Nell’ambito della kermesse abbiamo fatto alcune domande a Enrico Masi per capire meglio il film e per riflettere sulle tematiche attuali che il documentario tratta.
Enrico Masi e l’inizio di Terra incognita
L’inquadratura dall’alto dei due protagonisti a terra come prima immagine del documentario ci fa entrare subito nell’atmosfera del film e ci fa capire come dobbiamo porci nei confronti della storia: in silenzio privandoci di tutto e limitandoci ad accettare quello che vediamo.
Certo, è un’overture, un piano sequenza di quasi tre minuti, molto complesso a livello realizzativo, per quanto siano soltanto due personaggi in un ambiente asettico. È un ambiente in cui c’è una citazione per me al paesaggio emiliano e all’argine come luogo artificiale, tanto caro anche a Bertolucci, e alle gru molto complesse che fanno parte di un cinema, quello di Angelopoulos, ma per i colori anche Tarkovskij. La pianura padana, qualche volta, ricorda questi spazi continentali.

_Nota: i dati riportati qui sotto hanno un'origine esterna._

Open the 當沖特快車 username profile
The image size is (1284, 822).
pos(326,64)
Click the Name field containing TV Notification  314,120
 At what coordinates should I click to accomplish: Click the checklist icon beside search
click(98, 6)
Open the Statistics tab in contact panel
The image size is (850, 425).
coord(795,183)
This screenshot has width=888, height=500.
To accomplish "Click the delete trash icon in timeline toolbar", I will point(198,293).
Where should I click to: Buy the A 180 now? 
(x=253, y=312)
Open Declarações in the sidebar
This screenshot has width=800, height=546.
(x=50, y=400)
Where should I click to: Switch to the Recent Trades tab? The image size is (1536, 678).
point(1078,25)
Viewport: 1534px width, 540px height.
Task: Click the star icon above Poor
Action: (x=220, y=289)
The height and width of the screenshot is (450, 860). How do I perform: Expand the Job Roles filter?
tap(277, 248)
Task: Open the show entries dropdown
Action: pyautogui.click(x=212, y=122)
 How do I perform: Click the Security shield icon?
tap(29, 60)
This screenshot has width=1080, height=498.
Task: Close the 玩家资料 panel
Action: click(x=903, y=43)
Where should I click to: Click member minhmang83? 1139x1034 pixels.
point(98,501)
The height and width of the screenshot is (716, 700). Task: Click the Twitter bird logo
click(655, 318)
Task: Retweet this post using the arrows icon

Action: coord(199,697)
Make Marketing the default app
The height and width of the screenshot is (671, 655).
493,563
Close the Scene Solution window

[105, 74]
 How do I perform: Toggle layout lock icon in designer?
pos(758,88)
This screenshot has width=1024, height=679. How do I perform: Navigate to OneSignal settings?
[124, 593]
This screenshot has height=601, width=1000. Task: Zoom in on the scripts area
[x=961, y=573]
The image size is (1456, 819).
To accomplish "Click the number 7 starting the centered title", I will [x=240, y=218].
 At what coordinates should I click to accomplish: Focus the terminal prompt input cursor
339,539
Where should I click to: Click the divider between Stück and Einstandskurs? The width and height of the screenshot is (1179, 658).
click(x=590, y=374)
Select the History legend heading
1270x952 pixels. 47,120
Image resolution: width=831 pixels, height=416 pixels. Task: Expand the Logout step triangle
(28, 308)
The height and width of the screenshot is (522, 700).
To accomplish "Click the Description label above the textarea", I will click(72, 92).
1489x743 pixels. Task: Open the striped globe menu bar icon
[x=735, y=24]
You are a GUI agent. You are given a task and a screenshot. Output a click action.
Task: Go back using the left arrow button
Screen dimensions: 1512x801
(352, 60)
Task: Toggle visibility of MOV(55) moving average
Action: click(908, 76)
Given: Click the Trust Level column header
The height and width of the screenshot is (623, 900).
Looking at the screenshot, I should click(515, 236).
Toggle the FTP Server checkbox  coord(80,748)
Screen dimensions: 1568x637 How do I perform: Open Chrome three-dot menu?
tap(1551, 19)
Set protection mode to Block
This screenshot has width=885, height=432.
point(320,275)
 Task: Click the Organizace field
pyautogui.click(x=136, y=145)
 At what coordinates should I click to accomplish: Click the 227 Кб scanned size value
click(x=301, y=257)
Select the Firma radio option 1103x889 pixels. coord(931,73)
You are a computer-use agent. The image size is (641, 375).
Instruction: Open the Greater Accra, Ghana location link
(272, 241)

I due personaggi, che non sono i soli protagonisti, perché ce ne sono anche altri nel film, rappresentano l’uomo che si alza dal sonno della ragione (se vogliamo c’è anche l’inizio di 2001: Odissea nello spazio), superando questo spazio, che addirittura è artificiale in questo caso, per trovare un’altra dimensione, costruita però non da un nemico, ma da se stesso. Quindi è una scena estremamente simbolica, il film ha un grande piano sequenza all’inizio e un grande piano sequenza finale, che risolve ovviamente in un’altra direzione, però forse è anche importante sottolineare quanto nel documentario in questo momento, in forme diversissime, si stia utilizzando proprio la costruzione della finzione. Non è, però, una questione di confini, ma di strumenti. Quello che ci interessa oggi non è il confine tra documentario e finzione, ma sono gli strumenti che utilizziamo e anche che cosa vogliamo comunicare al di là della forma.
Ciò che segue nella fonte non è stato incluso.